§ **EXERCISE BRIEF**
How many lines in the entries below contain the word "what"? Reply with the number only.

Dataset entries:
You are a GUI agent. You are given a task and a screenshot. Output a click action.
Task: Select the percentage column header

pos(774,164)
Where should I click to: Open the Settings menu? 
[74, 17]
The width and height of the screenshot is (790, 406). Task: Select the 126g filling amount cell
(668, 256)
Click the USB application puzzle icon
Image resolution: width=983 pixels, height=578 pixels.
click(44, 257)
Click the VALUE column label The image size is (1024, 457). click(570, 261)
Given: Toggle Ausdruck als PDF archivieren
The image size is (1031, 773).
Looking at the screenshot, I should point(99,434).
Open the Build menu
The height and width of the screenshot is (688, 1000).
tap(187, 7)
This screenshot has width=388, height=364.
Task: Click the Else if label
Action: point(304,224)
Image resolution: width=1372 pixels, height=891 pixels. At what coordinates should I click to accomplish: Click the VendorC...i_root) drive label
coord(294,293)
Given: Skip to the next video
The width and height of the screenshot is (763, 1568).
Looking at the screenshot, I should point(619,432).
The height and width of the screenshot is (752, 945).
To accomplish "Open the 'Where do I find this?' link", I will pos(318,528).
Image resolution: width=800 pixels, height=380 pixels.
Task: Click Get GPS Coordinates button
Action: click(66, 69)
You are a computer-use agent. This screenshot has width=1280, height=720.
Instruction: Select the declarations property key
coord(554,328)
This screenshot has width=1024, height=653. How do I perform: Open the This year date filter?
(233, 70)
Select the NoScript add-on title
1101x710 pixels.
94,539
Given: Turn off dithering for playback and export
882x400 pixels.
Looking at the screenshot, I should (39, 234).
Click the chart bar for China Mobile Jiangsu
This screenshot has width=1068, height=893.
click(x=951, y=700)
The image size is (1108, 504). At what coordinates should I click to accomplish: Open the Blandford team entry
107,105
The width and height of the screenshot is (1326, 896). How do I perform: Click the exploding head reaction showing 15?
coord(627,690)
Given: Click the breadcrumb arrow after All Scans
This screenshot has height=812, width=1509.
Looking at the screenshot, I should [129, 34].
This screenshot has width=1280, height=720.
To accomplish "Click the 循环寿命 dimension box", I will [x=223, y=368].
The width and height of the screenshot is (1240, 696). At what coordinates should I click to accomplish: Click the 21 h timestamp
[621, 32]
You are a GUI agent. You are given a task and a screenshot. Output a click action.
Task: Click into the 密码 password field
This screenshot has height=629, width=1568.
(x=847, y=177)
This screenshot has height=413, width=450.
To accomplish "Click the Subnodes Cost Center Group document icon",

§ **TASK RESULT**
3